The second CASP occupies a formerly spare card slot and hosts the Sea Based JPALS processing functions. These functions include the formation of both the float and fixed relative navigation solutions, the resolution of the DD carrier phase ambiguities, the calculation of integrity parameters, and the relative vector stabilization algorithms. The two CASPs communicate via a 1-megabit synchronous data link control (SDLC) RS-422 serial interface.

The second CASP also provides an additional 1553 network, which outputs raw line of sight measurements and Honeywell's relative vector to the Naval Avionics Platform Integration Emulator (NAPIE). The NAPIE can be installed in an instrumentation pallet and is primarily designed for rapid prototyping to enable new avionics to be easily integrated and tested.

To accommodate the second CASP, the master interconnect board (MIB) had to be reworked.
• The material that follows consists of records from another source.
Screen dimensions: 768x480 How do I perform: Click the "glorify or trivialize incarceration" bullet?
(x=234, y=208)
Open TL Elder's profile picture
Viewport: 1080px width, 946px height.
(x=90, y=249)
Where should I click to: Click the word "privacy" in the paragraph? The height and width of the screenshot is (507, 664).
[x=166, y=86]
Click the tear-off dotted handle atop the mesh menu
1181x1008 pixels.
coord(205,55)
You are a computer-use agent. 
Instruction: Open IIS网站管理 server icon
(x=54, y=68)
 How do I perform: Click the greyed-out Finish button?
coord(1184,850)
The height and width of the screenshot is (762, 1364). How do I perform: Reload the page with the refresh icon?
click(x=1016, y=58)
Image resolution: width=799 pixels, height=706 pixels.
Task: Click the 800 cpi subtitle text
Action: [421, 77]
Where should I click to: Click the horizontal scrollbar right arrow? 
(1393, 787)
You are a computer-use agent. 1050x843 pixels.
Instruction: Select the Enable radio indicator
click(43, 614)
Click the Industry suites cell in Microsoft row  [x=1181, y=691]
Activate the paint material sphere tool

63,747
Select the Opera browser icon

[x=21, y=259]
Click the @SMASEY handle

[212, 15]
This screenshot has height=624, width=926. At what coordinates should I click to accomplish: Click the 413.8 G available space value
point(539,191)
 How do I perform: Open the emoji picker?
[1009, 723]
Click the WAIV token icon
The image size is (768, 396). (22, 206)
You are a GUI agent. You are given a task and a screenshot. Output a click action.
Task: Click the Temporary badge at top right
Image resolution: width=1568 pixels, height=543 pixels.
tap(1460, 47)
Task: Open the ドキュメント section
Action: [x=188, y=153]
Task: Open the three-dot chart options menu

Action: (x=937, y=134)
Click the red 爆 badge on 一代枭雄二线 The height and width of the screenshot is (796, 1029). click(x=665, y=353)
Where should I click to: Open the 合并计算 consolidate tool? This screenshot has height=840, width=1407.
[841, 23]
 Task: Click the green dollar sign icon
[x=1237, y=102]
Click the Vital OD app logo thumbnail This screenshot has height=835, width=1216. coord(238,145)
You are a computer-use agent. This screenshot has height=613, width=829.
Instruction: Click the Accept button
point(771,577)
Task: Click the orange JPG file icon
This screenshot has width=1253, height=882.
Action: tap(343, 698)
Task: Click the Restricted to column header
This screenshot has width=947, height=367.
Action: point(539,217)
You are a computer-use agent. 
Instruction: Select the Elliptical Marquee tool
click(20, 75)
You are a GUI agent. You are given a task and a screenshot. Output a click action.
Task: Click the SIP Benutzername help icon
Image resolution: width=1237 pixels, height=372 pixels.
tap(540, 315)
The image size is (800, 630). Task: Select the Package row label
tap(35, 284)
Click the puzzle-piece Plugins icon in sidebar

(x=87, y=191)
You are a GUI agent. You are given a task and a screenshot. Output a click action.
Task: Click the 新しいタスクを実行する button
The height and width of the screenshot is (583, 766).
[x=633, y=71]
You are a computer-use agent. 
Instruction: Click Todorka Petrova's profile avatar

The extent of this rework focused on starting with an existing MIB and incorporating some minor jumpers and isolations to enable communication between the two CASPs. This effort has been completed on the three demonstration H-764 ACEs required for delivery. The two CASPs have been successfully integrated and the serial interface is working, having recently transmitted 200 million messages with no errors.

As part of an internally funded development effort at Honeywell, the design for a single card incorporating dual processors has been completed and the effort is on track for production in late 2005. These plans include dual processors with a 100 MHz SDRAM interface, six serial controllers and two independent 1553 data bus interfaces. The dual processor card will also provide an Ethernet interface. This single-card dual-processor configuration will replace the two stand-alone CASPs, which will free up an additional slot and provide additional growth potential to host both the Sea Based JPALS and local differential GPS capabilities.

The Sea Based JPALS performance requirements have driven Honeywell towards an RKCPT solution, which requires dual frequency tracking to form a wide-lane. The main reason for implementing a 24-channel receiver is the ability to track both L1 and L2 signals from multiple GPS satellites and use the line-of-sight data to form the wide-lane solution. Differencing L1 and L2 forms the wide-lane observable. The corresponding wavelength is 86.2 cm, which is significantly longer than 19- and 24.4-centimeter wavelengths of the L1 and L2 carrier phases, respectively, and provides increased ambiguity spacing in the search volume. This inherently reduces the number of ambiguities and thus reduces the time to resolve them.